Painting on Marginal Way, Ogunquit, Maine



Mary Byrom is a robust and hardy painter from Maine. She paints every day. And this week she invited a group of us from Boston to paint the surf on her turf, the shoreline of Ogunquit, Maine. This started out as an intention to paint rocks and surf. There could almost not be any lovelier place than this to paint. However, the subject along "the way" that caught my eye was the "leaning tree" on the landscape. Here is a case of a subject picking me.
I made the decision to paint this wonderful element (the tree) into a painting that was about the tree and not necessarily about the landscape before me. This is what an artist can do that a photo shopped photo cannot do, make it look totally believable as a place and time.
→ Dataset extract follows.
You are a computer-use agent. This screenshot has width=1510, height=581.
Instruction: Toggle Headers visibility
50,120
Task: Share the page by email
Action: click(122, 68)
These are the decisions I made to make the painting about the tree:
- To use the low lying house to give the tree more stature.
- To drop out the shoreline and most evidence of vast human occupation on the cliff - To isolate and reinforce the tree as a survivor.
- To drop out the back ground shoreline because it added nothing to the tree.
- To paint the sky at the moment that it was at it's most windswept self.
- To emphasize the whips of color that my eye caught (and is no where in the photo)

One could say that I am treating the landscape as a still life, moving objects around from the landscape before me; re- arranging in order to design and emphasize my intention. It's very freeing. And most surprising to me ... everyone who walked by while I was painting, approved of the changes. I did not have one person say "That's not the house the tree is leaning against." Now, that's a successful painting.